Her sabah, Ayşe Gül ve ben kovalarımızı ve
küreklerimizi alarak kıyıya gidiyorduk.
Ayşe Gül
kovasıyla kum taşıyordu. Ben de küreğimle kumlan
düzeltiyordum. Bir keresinde kardeşime:
- Daha çok kum
getir. Bahçemiz büyük olsun, dedim.
Kardeşim yine kum
taşıdı. Ben, küreğimle onları yassılaştırdım.

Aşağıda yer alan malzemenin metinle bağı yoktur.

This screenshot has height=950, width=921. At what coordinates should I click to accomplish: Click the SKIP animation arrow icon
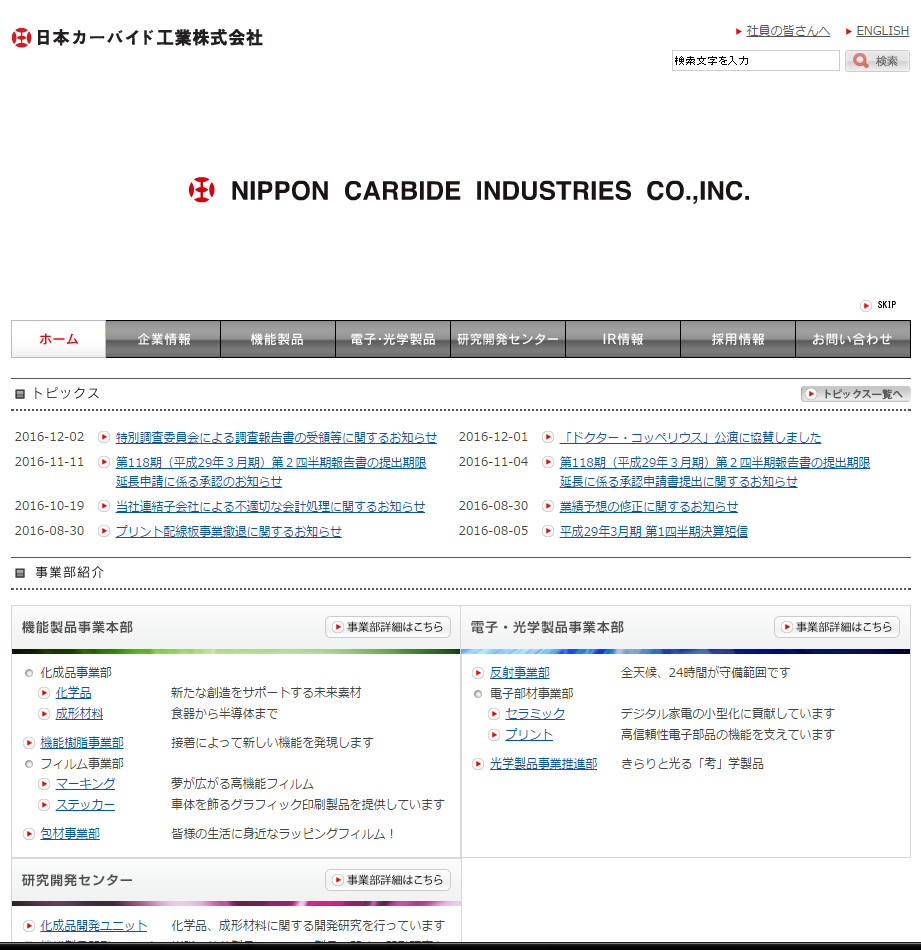(x=866, y=305)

Parmaklarımızla bahçemizde karıklar yaptık.
Kardeşim bana:
- Ağabey,
bahçemizin çiçekleri yok, dedi.
Baktım, çevremizde hiç çiçek yoktu. Birdenbire,
Ayşe Gül'ün
yerdeki hasır şapkası gözüme ilişti. Şapkanın
çevresinde, bir sıra yapma güller vardı, Elimi
uzattım. Şapkadan bir çiçek kopardım. Ayşe
Gül'e:
- İşte çiçek,
dedim. Onu, bahçemize diktim.
Ayşe Gül de benim
gibi yaptı, o da çiçek dikti. Az sonra bahçemiz
çiçeklerle dolmuştu. Ama, Ayşe Gül'ün şapkası
çorak bir tarlaya dönmüştü.
İsmet Tunç
(Türkçe 2, 1974)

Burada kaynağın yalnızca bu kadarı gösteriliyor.